### STATED PROBLEM
Write the next part of the forum reply below on the future of the Daffodil DFDL schema debugger, starting right after its final sentence.

### SUPPLIED PASSAGE
--

Re: The future of the daffodil DFDL schema debugger?

Beckerle, Mike Wed, 06 Jan 2021 09:45:08 -0800

I don't think of it as a daffodil debug protocol, but just a separation of 
concerns between display of information and the behaviors of parse/unparse that 
need to be points where users can pause, and data structures available to 
display.


E.g., it is 100% a display issue that the infoset (shown as XML) is clumsy, too 
big, etc.  The infoset is available in the processor state, and one can examine 
the current node, enclosing node, prior sibling(s), following sibling(s), etc. 
One can elide contents that are too big for hexBinary, etc.

I think this problem, how to display the infoset with sensible limits on 
sizing, is fairly easy to come up with some design for, that will at least be 
(1) always fairly small (2) much more useful in more cases. It won't be perfect 
but can be much better than what we do now.

One sensible display "mode" should be that displaying the context surrounding 
the current element (when parsing or unparsing) displays at most N-lines. (N/2 
before, N/2 after) with a maximum length of L characters (settable within 
reason ?)

--

### DATASET SECTION
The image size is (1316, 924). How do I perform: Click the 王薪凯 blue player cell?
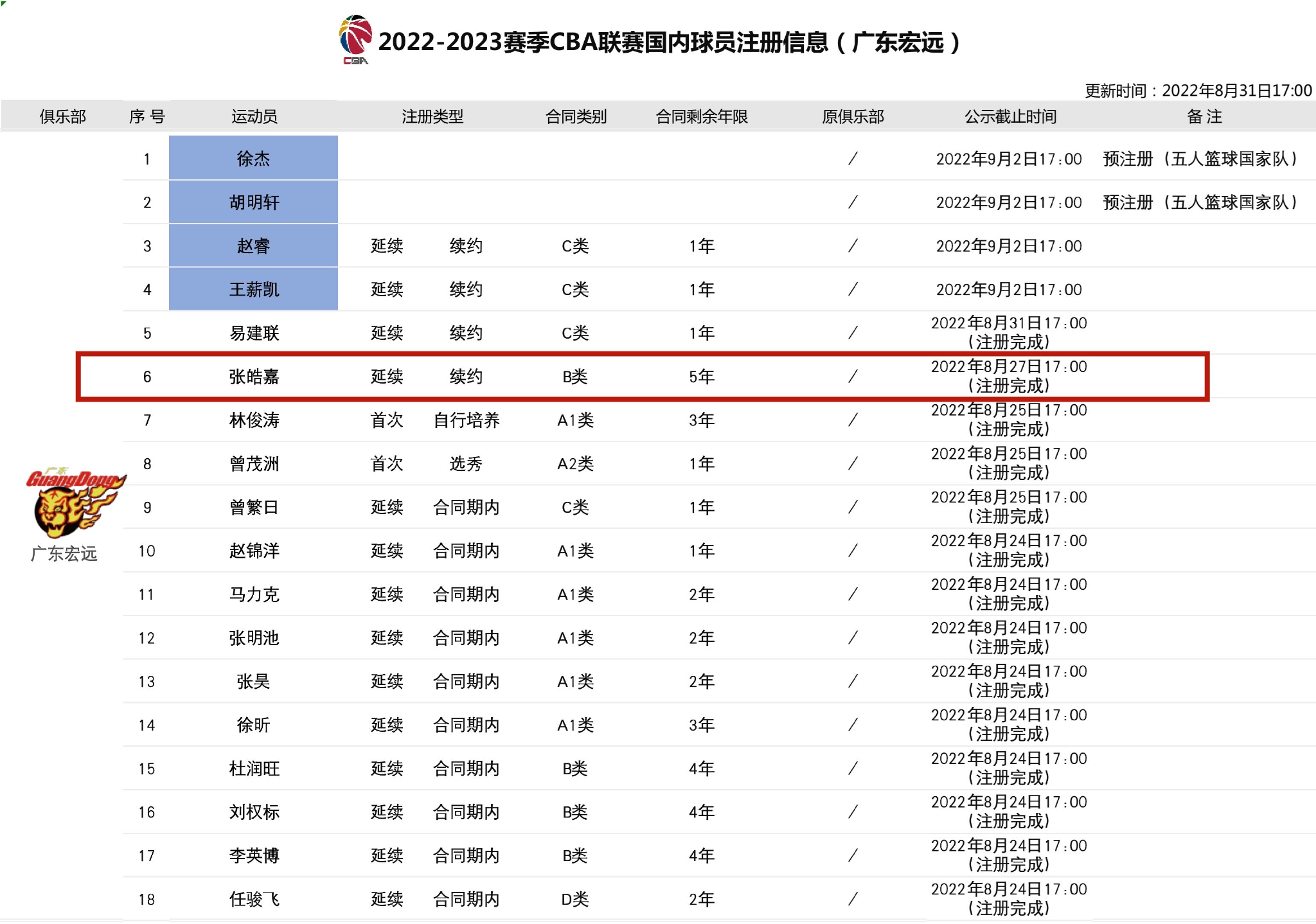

--

### THE OUTPUT
Sibling and enclosing nodes would be displayed eliding their contents to at 
most 1 line.

Here's an example of what I mean. Displaying up to M=10 lines total:

...
<enclosingParent1>
   ...
   <priorSibling2>89ab782 ...</...>
   <priorSibling1>some text is here and some more text</...>
   <currentNode>value might be some big thing which needs to be elided ...</...>
   <followingSibling1> ... </...>
   ???
</enclosingParent1>
???

The </...> is just an idea to reduce XML matching end-tag clutter.

The ... on a line alone or where element content would appear generally means 1 
or more other siblings. The way the display above starts with ... means that 
this is a relative inner nest, not starting from the absolute root.

The ... within simple content means that content is elided to fit on one line. 
Always follows some text characters to differentiate from the child-element 
context.

The ??? means zero or more other siblings.

I used bold italic above to point out that the current node would be 
highlighted somehow. Probably a way to do this that doesn't require display 
modes would be useful. E.g., a text marker like ">>>" as in:

>>> <currentNode>value .... </...>

might be better, particularly for a trace output being dumped to a text file.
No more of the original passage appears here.